__EXERCISE__
Go through the data and tally the lines that include "will". The reply is that number alone.

[Start of section]

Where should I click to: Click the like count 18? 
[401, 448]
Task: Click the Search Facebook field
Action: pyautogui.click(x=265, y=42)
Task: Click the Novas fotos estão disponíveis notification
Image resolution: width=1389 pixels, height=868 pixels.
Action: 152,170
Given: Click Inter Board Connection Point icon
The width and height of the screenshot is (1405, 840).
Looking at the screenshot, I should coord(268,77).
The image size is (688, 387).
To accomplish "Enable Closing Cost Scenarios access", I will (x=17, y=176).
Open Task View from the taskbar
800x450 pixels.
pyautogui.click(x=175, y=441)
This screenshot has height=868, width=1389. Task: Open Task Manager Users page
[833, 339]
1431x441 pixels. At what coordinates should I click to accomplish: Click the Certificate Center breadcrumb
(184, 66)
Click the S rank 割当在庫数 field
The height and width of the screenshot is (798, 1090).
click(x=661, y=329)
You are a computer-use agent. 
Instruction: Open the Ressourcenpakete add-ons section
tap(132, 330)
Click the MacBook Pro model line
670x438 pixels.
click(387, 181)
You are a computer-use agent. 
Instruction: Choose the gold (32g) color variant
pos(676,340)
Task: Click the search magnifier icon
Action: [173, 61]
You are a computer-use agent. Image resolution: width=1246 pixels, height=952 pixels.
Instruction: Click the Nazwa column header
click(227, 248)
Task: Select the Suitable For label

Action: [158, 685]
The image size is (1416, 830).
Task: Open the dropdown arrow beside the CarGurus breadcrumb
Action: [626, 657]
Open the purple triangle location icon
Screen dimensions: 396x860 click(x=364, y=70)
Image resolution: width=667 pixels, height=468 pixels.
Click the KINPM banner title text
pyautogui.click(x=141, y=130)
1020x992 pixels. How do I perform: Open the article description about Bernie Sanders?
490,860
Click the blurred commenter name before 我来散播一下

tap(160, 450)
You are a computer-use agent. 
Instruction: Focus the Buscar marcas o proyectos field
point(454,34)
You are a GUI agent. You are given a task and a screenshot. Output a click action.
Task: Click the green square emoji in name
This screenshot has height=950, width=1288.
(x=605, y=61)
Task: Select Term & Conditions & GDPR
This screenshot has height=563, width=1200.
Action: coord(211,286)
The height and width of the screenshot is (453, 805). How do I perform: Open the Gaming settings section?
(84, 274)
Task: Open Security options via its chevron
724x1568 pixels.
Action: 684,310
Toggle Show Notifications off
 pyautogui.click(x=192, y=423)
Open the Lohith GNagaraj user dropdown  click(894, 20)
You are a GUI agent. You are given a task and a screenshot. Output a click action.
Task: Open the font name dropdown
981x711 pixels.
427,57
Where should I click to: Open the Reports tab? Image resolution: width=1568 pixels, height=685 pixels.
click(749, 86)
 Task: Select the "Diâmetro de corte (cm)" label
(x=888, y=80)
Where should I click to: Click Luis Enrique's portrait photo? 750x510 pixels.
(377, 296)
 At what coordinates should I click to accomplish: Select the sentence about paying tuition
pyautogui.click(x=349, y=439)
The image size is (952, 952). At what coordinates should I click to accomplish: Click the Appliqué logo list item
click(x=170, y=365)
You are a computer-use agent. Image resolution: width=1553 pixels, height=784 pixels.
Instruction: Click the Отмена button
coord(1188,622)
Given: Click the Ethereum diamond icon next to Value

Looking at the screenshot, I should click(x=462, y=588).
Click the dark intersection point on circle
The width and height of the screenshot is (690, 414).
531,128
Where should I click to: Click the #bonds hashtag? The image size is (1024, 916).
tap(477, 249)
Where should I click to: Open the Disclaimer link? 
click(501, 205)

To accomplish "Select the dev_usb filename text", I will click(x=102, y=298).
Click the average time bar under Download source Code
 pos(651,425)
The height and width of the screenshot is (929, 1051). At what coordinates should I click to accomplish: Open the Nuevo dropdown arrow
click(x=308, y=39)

[End of section]

__THE ANSWER__
2